● WORK INSTRUCTION
Return only those lines of the records below in which "sekunder" appears.
|---|
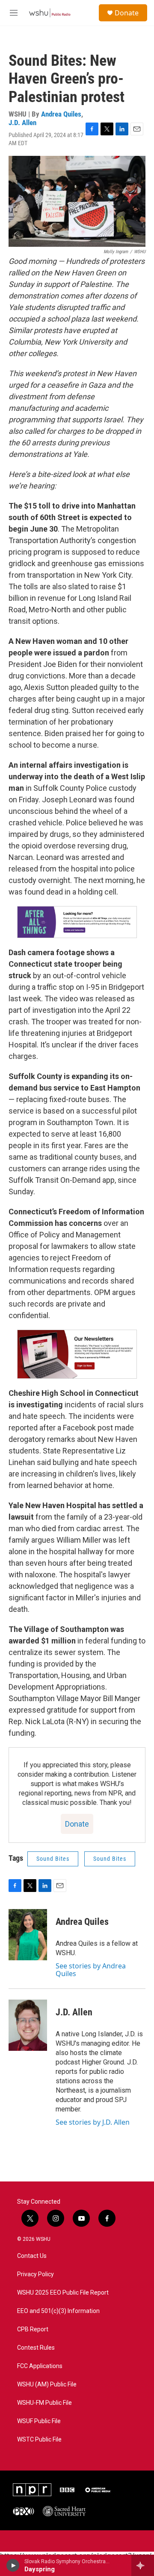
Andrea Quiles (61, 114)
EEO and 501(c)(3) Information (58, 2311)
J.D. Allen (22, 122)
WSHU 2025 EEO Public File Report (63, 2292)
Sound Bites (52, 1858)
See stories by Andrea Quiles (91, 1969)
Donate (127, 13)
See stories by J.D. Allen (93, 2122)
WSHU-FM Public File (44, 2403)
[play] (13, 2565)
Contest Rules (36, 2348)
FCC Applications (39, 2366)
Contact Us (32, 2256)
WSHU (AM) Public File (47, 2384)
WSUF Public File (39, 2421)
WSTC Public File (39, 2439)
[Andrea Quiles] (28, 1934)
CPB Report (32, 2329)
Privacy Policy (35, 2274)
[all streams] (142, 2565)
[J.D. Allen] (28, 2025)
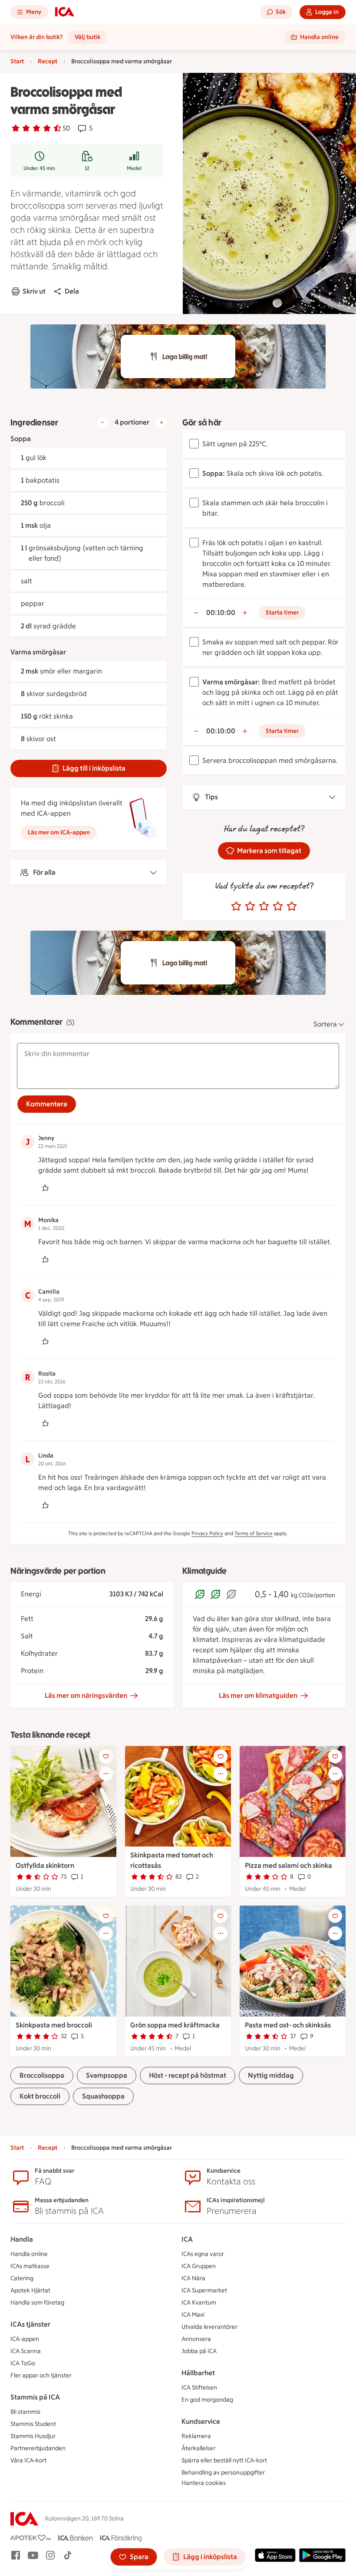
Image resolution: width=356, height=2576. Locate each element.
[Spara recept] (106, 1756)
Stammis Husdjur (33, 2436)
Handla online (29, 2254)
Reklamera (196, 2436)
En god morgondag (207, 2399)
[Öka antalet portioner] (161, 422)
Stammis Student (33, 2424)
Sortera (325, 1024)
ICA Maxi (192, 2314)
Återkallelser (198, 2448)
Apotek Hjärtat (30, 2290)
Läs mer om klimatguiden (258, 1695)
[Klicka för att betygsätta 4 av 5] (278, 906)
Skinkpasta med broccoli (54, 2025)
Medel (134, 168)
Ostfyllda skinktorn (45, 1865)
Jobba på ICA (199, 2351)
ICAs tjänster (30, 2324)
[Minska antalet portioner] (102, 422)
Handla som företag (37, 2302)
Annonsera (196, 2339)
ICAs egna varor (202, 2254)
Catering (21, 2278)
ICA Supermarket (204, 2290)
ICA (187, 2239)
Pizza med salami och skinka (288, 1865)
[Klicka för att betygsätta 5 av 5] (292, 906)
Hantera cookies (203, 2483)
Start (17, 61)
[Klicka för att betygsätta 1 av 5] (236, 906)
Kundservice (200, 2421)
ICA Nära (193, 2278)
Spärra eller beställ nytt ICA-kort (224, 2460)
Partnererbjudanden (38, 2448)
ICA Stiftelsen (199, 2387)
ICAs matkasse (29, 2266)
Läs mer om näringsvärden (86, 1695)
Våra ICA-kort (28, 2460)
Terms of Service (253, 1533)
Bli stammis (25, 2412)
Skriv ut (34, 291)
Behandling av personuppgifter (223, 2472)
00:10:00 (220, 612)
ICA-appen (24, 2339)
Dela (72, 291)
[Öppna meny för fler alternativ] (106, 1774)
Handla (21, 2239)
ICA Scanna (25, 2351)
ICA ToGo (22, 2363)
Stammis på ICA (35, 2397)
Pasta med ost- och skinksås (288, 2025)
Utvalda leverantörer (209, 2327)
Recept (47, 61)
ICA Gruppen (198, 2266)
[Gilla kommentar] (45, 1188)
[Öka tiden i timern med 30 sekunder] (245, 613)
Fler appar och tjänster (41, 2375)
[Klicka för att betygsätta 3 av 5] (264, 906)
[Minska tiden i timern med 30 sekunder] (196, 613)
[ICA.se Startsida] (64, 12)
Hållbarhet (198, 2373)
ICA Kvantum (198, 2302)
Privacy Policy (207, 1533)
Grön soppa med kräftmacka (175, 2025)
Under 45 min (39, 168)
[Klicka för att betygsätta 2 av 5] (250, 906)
|---|
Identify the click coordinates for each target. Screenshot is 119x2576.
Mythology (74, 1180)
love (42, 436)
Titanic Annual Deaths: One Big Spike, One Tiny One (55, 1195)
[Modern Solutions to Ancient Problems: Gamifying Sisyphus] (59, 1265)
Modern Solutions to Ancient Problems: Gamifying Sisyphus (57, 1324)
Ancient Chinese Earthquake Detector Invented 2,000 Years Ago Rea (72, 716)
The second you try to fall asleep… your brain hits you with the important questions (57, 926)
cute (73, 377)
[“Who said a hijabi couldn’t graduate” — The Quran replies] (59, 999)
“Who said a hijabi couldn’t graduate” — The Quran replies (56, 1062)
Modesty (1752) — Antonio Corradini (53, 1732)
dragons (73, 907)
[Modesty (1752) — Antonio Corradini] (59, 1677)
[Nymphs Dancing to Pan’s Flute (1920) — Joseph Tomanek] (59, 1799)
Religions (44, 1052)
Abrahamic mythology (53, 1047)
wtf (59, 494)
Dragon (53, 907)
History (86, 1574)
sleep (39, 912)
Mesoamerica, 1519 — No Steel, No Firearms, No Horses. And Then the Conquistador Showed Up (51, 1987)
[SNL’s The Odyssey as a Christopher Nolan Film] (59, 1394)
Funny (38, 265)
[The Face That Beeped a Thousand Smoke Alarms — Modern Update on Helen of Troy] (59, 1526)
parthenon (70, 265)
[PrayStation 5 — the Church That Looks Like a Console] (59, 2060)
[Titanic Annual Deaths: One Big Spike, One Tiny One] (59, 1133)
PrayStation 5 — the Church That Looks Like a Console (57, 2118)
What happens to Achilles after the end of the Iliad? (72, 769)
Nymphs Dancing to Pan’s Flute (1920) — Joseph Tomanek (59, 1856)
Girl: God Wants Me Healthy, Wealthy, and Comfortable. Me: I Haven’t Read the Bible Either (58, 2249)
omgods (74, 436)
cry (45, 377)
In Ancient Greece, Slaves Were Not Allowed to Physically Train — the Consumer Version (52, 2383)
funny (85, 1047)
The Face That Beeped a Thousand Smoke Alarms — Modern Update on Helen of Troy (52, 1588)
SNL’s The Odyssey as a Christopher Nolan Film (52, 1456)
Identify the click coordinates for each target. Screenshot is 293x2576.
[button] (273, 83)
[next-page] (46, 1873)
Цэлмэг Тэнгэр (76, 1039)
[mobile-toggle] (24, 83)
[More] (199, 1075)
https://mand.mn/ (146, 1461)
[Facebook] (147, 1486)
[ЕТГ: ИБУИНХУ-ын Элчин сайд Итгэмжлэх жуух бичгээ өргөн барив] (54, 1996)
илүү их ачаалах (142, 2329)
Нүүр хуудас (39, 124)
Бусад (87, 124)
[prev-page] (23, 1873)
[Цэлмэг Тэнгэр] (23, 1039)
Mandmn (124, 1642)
|---|
● SOLUTION
[Öka tiden i timern med 30 sekunder] (245, 613)
[Minska tiden i timern med 30 sekunder] (196, 613)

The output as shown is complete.